## Task
An exact reproduction of the lines from the one with "Image resolution: width=588" to the end of the data below is required. No other lines may be included.

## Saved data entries
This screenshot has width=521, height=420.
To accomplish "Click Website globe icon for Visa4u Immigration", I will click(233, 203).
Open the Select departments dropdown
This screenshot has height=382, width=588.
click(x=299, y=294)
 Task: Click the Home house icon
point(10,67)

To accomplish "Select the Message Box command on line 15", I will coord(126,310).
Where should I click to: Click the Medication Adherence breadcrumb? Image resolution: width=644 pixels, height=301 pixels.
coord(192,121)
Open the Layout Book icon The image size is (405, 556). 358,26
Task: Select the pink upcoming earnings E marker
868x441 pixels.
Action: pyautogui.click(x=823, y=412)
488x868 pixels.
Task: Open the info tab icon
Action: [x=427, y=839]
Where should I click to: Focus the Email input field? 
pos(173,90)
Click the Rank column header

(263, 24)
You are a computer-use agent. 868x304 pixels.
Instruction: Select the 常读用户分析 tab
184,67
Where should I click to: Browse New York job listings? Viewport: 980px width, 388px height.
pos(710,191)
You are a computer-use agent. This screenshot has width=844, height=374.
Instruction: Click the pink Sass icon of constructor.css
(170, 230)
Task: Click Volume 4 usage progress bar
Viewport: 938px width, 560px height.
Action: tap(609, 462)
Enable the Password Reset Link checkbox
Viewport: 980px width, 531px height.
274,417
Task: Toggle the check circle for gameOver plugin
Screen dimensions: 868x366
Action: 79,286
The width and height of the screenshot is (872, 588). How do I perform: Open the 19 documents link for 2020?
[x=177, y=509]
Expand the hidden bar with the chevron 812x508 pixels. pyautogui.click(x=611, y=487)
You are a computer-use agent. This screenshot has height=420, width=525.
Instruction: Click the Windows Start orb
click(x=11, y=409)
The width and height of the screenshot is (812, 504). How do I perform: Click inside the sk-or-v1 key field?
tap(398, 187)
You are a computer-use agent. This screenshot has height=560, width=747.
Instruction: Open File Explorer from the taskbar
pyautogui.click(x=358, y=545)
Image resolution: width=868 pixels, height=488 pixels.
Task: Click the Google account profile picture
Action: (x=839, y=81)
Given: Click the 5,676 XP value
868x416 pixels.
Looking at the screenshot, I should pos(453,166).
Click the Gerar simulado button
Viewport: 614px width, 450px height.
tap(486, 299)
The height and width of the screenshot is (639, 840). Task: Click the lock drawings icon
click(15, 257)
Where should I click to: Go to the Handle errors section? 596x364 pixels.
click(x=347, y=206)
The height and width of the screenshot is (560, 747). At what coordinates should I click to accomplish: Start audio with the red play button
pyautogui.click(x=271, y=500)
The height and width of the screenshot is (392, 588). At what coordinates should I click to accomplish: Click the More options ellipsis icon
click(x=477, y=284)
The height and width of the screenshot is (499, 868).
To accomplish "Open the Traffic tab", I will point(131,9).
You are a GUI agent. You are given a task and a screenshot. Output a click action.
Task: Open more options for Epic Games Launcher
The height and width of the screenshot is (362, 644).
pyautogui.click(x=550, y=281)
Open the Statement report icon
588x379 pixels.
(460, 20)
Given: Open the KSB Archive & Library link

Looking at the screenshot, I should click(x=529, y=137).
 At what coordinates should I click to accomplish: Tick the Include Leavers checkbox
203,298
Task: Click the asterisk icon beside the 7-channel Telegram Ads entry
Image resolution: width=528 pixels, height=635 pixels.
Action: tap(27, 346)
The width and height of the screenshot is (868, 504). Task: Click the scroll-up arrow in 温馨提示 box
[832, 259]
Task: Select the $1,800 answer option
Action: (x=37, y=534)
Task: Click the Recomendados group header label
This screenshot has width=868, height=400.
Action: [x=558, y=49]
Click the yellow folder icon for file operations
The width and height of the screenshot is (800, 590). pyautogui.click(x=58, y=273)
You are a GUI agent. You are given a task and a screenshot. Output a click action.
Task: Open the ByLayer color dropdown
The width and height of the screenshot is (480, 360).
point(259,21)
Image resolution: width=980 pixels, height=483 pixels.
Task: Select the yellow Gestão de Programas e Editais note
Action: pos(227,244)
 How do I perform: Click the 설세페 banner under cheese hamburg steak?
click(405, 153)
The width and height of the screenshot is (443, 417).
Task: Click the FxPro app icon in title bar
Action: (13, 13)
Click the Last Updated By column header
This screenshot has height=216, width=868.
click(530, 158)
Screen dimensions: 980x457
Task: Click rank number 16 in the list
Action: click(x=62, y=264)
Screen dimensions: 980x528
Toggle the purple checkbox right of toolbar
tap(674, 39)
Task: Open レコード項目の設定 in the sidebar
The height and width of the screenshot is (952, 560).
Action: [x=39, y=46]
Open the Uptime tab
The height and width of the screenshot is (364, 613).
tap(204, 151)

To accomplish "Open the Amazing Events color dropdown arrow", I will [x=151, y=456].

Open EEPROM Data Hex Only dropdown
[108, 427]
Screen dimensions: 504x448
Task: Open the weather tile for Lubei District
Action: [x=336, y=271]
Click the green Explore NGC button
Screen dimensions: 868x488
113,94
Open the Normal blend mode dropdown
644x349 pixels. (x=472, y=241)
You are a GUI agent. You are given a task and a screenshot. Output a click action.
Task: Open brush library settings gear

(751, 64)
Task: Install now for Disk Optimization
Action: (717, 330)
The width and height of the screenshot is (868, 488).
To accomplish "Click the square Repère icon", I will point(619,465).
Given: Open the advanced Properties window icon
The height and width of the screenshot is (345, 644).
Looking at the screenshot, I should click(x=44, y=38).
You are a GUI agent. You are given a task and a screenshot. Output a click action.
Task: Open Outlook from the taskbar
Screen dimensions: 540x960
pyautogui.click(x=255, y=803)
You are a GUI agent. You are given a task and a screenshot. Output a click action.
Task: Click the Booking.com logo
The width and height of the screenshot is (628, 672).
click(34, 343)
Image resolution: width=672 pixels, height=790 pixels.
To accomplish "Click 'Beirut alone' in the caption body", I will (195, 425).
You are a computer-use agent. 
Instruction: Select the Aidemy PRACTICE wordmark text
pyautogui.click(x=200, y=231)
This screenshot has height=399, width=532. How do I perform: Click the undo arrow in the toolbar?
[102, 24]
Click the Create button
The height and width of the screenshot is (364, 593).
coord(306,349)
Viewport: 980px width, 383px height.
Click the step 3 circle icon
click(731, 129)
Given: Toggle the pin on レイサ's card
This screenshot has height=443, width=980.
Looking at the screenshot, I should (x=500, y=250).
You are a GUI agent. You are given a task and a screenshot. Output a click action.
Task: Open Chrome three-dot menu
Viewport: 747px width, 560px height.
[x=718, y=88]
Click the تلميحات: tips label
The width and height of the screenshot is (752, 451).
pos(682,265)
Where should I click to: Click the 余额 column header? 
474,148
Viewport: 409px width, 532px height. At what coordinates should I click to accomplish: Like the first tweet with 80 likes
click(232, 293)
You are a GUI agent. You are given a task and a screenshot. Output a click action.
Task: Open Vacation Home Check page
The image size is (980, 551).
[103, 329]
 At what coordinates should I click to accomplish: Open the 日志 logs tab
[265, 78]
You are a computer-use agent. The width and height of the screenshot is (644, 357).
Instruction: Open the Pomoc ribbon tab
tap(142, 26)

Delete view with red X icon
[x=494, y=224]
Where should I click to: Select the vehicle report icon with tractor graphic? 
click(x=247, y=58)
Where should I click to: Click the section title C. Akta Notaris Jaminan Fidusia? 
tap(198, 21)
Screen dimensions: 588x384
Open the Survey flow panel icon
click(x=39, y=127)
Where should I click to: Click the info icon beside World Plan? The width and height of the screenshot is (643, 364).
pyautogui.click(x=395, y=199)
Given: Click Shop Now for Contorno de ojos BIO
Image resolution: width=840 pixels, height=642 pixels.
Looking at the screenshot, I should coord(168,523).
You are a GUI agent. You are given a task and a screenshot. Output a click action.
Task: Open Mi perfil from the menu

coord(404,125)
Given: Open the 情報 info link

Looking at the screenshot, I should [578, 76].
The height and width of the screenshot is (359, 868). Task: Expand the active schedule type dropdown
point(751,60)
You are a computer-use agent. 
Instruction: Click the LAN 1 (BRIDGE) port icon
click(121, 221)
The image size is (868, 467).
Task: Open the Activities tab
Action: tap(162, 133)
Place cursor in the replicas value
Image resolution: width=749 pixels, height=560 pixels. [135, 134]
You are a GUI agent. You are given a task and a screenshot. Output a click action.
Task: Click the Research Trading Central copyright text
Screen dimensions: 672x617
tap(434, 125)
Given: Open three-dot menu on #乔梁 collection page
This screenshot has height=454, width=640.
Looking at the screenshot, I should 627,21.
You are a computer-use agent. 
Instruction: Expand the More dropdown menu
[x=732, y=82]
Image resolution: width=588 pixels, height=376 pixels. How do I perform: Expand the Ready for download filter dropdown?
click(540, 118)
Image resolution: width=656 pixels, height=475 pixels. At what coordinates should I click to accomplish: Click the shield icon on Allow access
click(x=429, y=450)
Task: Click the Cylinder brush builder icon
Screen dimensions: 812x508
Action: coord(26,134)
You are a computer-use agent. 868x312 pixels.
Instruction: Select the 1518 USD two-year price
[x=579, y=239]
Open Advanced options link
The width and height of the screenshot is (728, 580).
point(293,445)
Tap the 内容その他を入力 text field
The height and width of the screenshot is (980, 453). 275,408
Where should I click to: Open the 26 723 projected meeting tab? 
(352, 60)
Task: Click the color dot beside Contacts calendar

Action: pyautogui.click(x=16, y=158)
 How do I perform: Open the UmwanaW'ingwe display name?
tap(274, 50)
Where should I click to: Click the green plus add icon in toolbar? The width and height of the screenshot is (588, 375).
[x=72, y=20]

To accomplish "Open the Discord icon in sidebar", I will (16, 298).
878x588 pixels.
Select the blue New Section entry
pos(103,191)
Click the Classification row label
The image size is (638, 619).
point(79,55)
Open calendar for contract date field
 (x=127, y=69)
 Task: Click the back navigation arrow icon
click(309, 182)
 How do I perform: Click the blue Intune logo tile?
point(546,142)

## Exercise response
Image resolution: width=588 pixels, height=376 pixels. How do I perform: Expand the Ready for download filter dropdown?
click(540, 118)
Image resolution: width=656 pixels, height=475 pixels. At what coordinates should I click to accomplish: Click the shield icon on Allow access
click(x=429, y=450)
Task: Click the Cylinder brush builder icon
Screen dimensions: 812x508
Action: coord(26,134)
You are a computer-use agent. 868x312 pixels.
Instruction: Select the 1518 USD two-year price
[x=579, y=239]
Open Advanced options link
The width and height of the screenshot is (728, 580).
point(293,445)
Tap the 内容その他を入力 text field
The height and width of the screenshot is (980, 453). 275,408
Where should I click to: Open the 26 723 projected meeting tab? 
(352, 60)
Task: Click the color dot beside Contacts calendar

Action: pyautogui.click(x=16, y=158)
 How do I perform: Open the UmwanaW'ingwe display name?
tap(274, 50)
Where should I click to: Click the green plus add icon in toolbar? The width and height of the screenshot is (588, 375).
[x=72, y=20]

To accomplish "Open the Discord icon in sidebar", I will (16, 298).
878x588 pixels.
Select the blue New Section entry
pos(103,191)
Click the Classification row label
The image size is (638, 619).
point(79,55)
Open calendar for contract date field
 (x=127, y=69)
 Task: Click the back navigation arrow icon
click(309, 182)
 How do I perform: Click the blue Intune logo tile?
point(546,142)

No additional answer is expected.